Monday, May 9, 2011

The Firebird (Stravinsky)

My first introduction to Stravinsky's Firebird was through Fantasia 2000.  Quite literally, a firebird came out of a volcano in a thunder of brass and percussion and chased down the Spring nymph to her doom.  Fortunately, a single tear revived her from the ashes of the burned forest--the result of the firebird's brief reign of terror--and, helped by her friend the stag, triumphs over the ruined waste with seed and rain.  Instantly, as the music crescendos in triumph, great trees spring up out of the ground, rising to the heights of ancient trees in mere breaths.  The waste fades to memory as the story of renewal is told once more.

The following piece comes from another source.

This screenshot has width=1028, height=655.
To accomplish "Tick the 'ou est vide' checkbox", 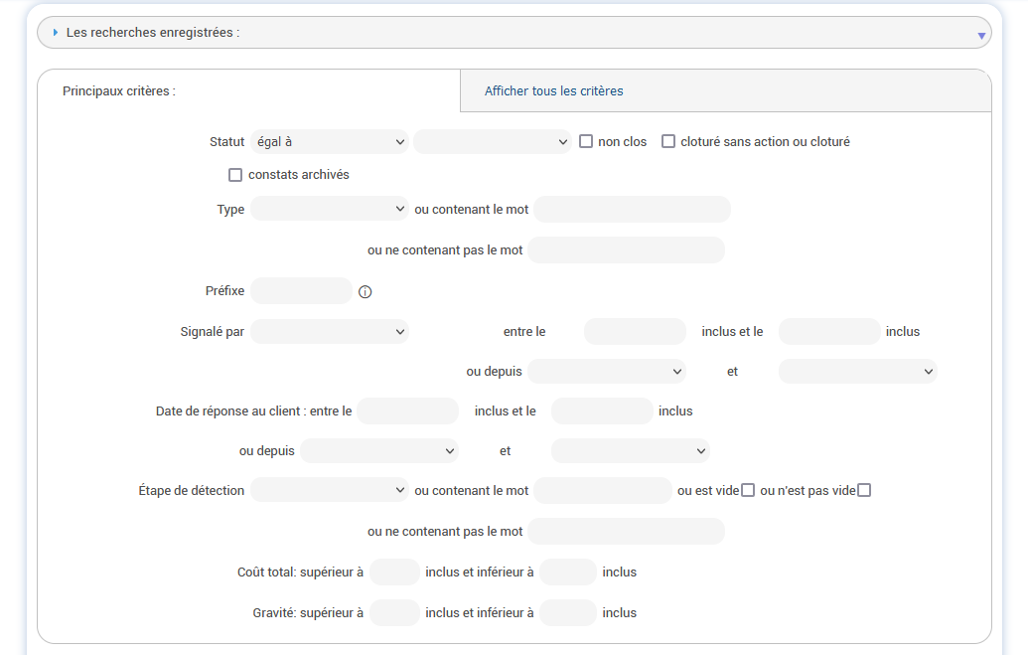I will click(750, 488).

Well, that's the way Disney's artists saw it.  And good for them!  The music they selected is just a brief excerpt from the whole piece, so I was in for an experience listing to it again tonight.

Netflix was having an internal error, so I switched my Roku box to the Classical TV channel.  The first item on the list was Valery Gergiev conducting the Vienna Philhamonic in Vienna in 2000.  Three pieces were on the program:  Prokofiev's Symphony No. 1 ("Classical"), an unwatchable modern viola concerto, and Stravinsky's Firebird.  I have a hard time watching Gergiev conduct, because he has a tendency to shake his right hand about as if he has palsy.  (He doesn't, as I was able to observe as he conducted the later pieces in the program.)

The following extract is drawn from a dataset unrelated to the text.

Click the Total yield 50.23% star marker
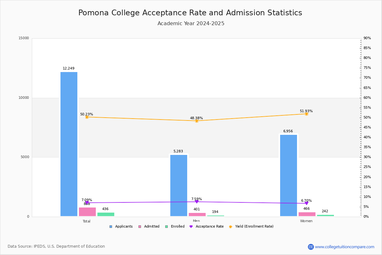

The great complexity of the viola concerto and of the Firebird demanded someone who could feel the music as much as memorize it.  Gergiev excelled at this, especially during the Firebird, which is incredibly dynamic and expressive.  By the time the orchestra plays at the concert, the conductor is generally reminding players where to come in.  The task of shaping how they will play is (mostly) complete.  It takes a lot of work, most of which concertgoers never see.  I had the privilege of working with my college orchestra as an assistant for five years, under two directors.  I learned more about composition and performance from those rehearsals than I ever did from listening to albums.

Some orchestras allow you to attend rehearsals.  You may not get to hear the music non-stop, but you get the experience of learning how it is all put together.  I strongly encourage experiencing music up close and personal.  If you're not playing it, go wahow it is played.